Tories will be judged on their housing record and not their promises, says Healey

800px-Sutton,_Surrey_London_-_Victorian_houses_in_Cedar_Road

At Jeremy Corbyn’s first Parliamentary Labour Party meeting as leader, he made clear that housing was going to be one of his top priorities.

Since then, the Tories have attempted to steal a march on the issue, with Osborne announcing that “we are the builders” during his conference speech and claiming in the Autumn Statement that they would build 400,000 affordable homes by 2020 – despite a Housing minister claiming that was going to be a million just two months before.

Now David Cameron will today claim that 200,000 people will be able to get on the housing ladder using a shared ownership scheme. But the message from Labour is clear: after five years of failure, people will judge by what you’ve done and not what you promise.

“After five years as Prime Minister the country will judge David Cameron on what he’s done, not what he says he’s going to do. On affordable housing and home ownership his record is five years of failure,” said Shadow Housing Minister John Healey.

“There are over 200,000 fewer home-owning households since 2010 and tens of thousands fewer affordable homes to buy thanks to investment being slashed.”

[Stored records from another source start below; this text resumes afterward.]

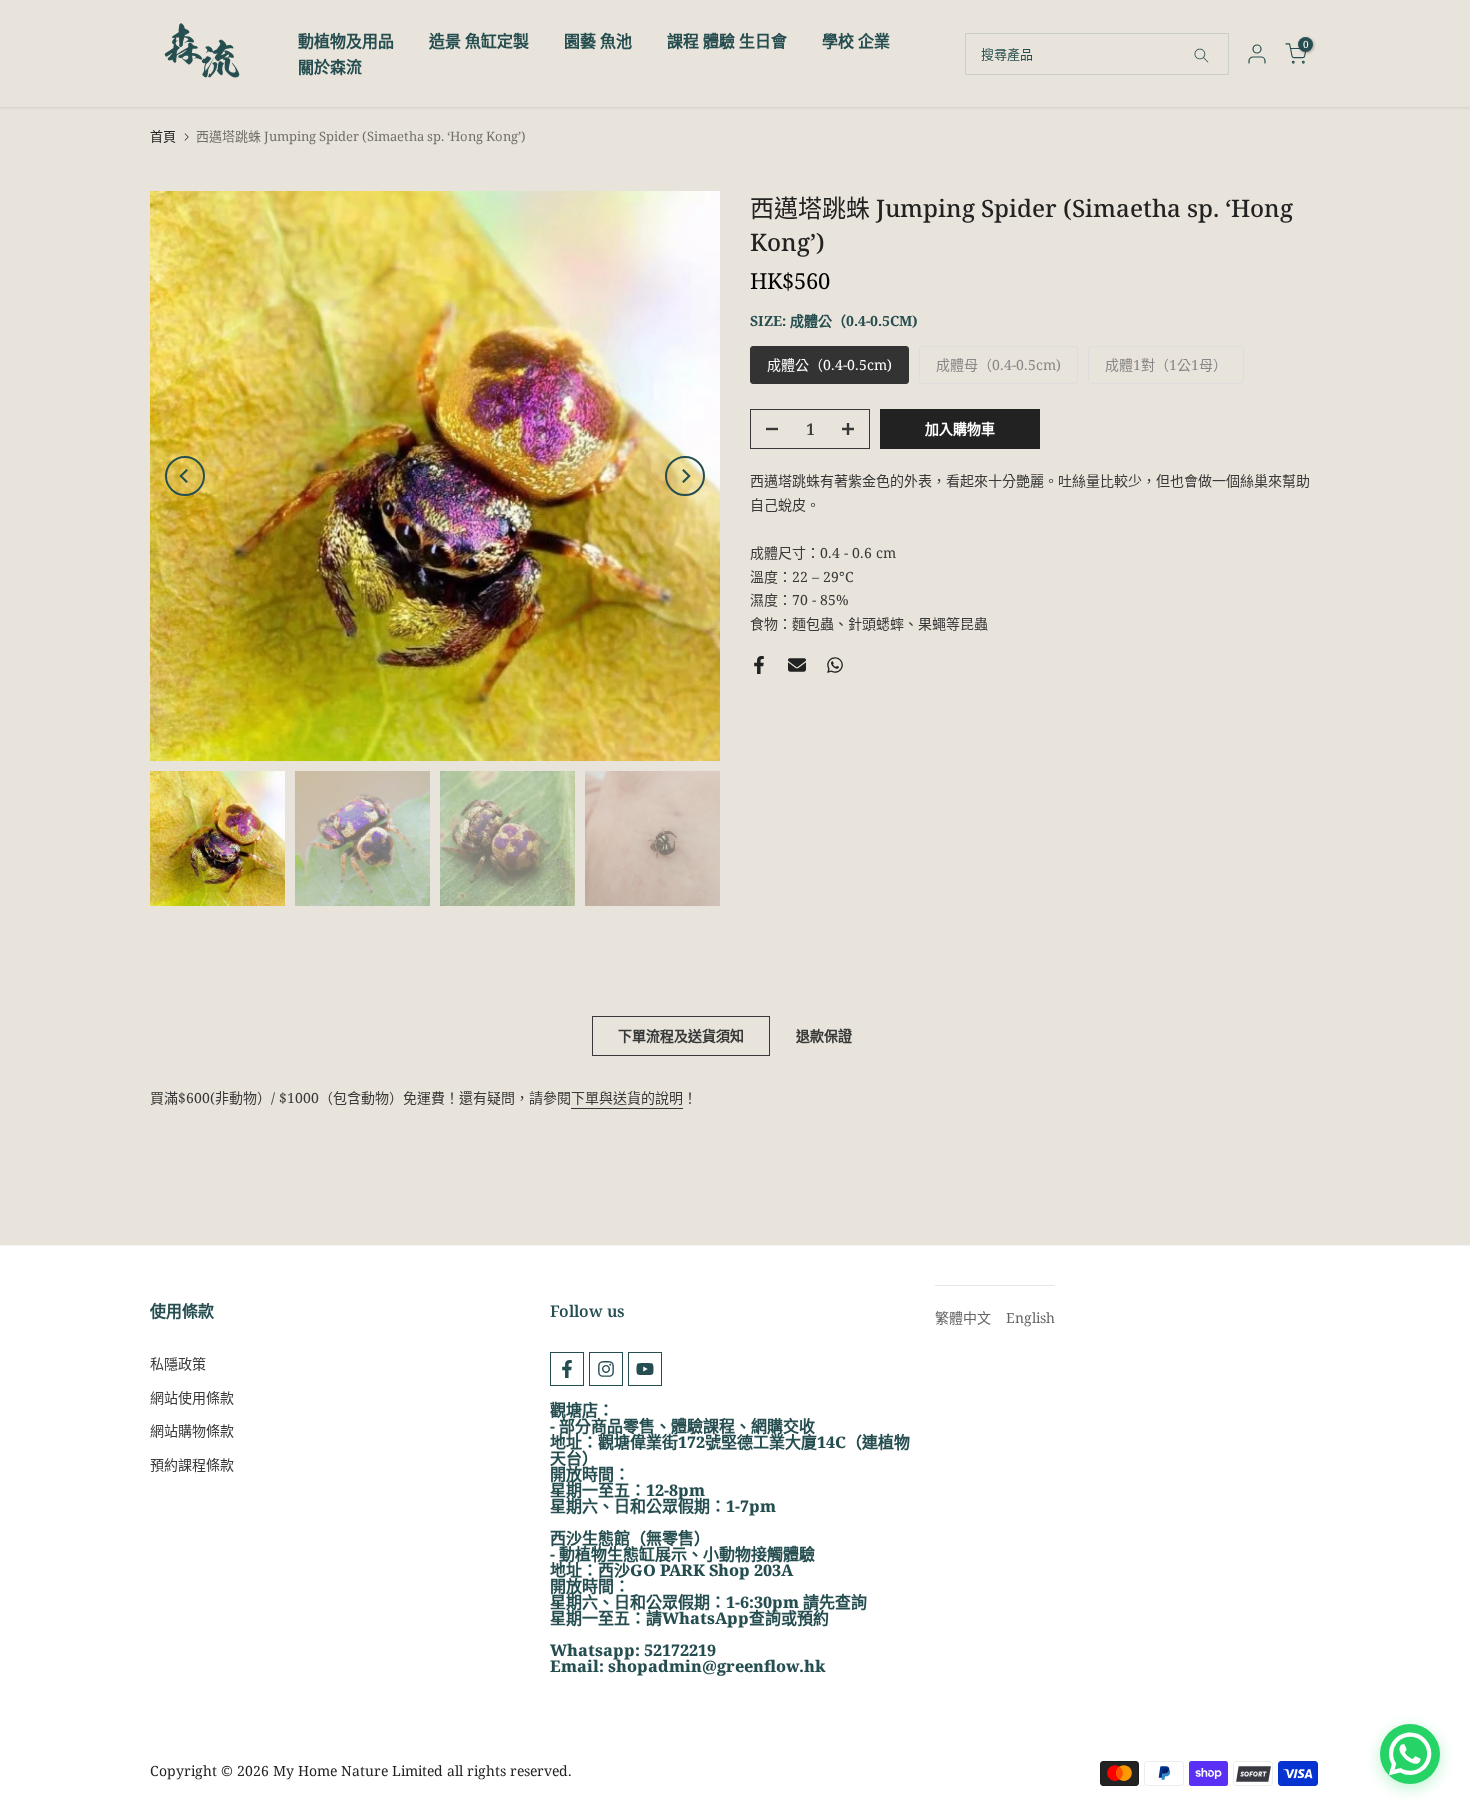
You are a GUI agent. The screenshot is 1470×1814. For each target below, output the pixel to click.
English (1030, 1317)
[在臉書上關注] (567, 1369)
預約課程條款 (192, 1464)
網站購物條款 (192, 1430)
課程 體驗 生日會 (727, 41)
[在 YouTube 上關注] (645, 1369)
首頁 (163, 136)
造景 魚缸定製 (479, 41)
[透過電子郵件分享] (797, 665)
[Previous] (185, 476)
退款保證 (824, 1035)
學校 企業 (856, 41)
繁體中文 (963, 1317)
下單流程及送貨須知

Healey, whose housing role has been made a Shadow Cabinet position by Corbyn in order to show his commitment to the issue, also slammed the detail set out in Osborne’s Autumn Statement.

“The Spending Review revealed that the government is set to halve funding for affordable homes compared to the plans inherited from Labour. At the same time they are driving a Housing Bill through Parliament which will choke off low-cost homes, including for shared ownership.

“Families and young people on ordinary incomes who are struggling with high housing costs need a real plan for affordable homes to rent and buy, not just more hot air,” he said.